South Portland native Chris Markwood led his UMaine men’s basketball team to its first America East playoff victory in 20 years and its first appearance in an America East championship game since 2004 — when he was a player on the team.
The quest for a first ever men’s basketball NCAA Tournament berth will continue but that goal seems much more attainable now than it did before Markwood took over three years ago.
Scott Atherley’s UMaine women’s soccer team won its second consecutive America East championship to earn another NCAA Tournament berth.
The 2023 season was the first America East title and NCAA berth in program history.
The high school basketball tournaments had their usual share of excitement and drama, but one of the craziest finishes of all time occurred during the Caribou-Biddeford Class B girls state final.

The Vikings were en route to their first state title since 1983 as they built a 10-point lead in the fourth quarter.
But the Tigers rallied furiously to force overtime and were seconds away from hoisting the gold ball in overtime, leading by three and needing just one of two free throws to clinch it with under 10 seconds left.
But both free throws were missed and Miss Maine Basketball Madelynn Deprey was fouled with 1.5 seconds left.
Deprey had to make the first free throw and purposely miss the second one in the hopes Caribou would grab the rebound and tie it with a put-back basket.
She made the first one but accidentally banked the second one.
Game over, right?
Wrong.
Freshman Quinn Corrigan, with the poise of a senior, not only anticipated the inbounds pass and stole it, she got fouled putting a shot up.
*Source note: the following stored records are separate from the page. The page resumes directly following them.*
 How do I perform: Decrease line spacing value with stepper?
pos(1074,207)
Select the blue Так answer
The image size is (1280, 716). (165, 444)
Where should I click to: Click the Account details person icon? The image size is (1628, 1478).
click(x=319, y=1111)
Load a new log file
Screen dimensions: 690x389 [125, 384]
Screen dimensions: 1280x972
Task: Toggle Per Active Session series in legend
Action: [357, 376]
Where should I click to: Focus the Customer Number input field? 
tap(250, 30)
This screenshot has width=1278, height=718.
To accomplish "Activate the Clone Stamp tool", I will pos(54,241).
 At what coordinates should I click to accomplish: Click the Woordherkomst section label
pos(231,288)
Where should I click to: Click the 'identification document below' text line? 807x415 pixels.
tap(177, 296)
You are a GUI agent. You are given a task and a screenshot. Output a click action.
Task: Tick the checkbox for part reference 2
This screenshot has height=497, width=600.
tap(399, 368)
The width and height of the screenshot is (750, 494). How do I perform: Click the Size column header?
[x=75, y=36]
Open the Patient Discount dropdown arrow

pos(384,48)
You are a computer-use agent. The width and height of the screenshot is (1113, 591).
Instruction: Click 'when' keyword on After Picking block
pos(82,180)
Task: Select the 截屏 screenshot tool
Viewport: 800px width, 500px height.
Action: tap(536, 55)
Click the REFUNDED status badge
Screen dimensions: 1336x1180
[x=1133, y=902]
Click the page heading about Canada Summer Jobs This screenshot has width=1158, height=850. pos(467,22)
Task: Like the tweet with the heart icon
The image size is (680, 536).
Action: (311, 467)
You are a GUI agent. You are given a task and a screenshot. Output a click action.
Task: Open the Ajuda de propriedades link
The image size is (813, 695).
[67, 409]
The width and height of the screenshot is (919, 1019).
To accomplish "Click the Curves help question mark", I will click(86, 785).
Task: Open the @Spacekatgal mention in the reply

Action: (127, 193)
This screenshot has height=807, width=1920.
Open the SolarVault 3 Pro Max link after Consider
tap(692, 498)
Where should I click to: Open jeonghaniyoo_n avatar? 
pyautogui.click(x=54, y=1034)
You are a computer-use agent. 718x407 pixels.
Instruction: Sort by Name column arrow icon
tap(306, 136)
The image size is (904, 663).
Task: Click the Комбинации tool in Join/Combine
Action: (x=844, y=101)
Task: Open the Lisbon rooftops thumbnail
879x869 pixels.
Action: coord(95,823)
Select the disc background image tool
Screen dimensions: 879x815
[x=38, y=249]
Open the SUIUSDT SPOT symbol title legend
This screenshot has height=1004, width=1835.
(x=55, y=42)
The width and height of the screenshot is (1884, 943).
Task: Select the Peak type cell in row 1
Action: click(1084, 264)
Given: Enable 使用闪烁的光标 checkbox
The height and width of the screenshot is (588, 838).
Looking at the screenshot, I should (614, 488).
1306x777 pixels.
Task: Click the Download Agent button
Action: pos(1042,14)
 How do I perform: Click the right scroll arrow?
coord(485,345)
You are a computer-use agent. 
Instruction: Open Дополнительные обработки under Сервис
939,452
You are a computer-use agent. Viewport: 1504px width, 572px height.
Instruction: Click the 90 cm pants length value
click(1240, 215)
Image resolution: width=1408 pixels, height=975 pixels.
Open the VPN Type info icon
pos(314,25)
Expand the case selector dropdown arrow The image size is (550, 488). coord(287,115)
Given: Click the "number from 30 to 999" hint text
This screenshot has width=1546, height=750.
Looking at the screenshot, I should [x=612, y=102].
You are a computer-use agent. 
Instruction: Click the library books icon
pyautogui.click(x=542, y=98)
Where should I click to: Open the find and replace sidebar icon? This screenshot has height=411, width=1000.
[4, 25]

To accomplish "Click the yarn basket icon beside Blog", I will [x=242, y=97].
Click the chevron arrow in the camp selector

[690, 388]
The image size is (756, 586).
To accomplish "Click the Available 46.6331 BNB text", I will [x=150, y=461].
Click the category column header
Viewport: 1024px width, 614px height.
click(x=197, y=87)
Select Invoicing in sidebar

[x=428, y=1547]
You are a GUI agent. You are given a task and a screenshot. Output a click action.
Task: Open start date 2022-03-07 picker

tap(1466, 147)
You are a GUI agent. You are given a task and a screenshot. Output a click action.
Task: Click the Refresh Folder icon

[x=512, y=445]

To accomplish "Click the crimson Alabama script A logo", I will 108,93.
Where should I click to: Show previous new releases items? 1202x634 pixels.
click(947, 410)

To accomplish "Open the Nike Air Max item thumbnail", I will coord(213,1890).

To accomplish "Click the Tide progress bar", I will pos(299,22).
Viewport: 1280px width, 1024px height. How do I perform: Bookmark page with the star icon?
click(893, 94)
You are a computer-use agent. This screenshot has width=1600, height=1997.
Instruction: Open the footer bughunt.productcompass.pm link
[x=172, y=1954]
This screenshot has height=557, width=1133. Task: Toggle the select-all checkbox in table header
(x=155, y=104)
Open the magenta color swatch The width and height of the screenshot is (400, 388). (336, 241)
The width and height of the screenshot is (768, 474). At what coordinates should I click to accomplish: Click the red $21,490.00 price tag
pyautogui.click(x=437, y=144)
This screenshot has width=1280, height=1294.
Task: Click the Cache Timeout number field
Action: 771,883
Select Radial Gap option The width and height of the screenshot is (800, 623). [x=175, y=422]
She won it by calmly sinking both free throws with four-tenths of a second remaining.
And there is more to come.
The NBA draft is June 25, and Flagg is an overwhelmingly clear choice to be the first overall pick.
A lottery will determine who gets the first pick from among the 14 teams that don’t make the playoffs.
You can expect Mainers to swarm to the TD Garden to see Flagg and his eventual NBA team face the Celtics next year.
Just like the UMaine hockey fans did.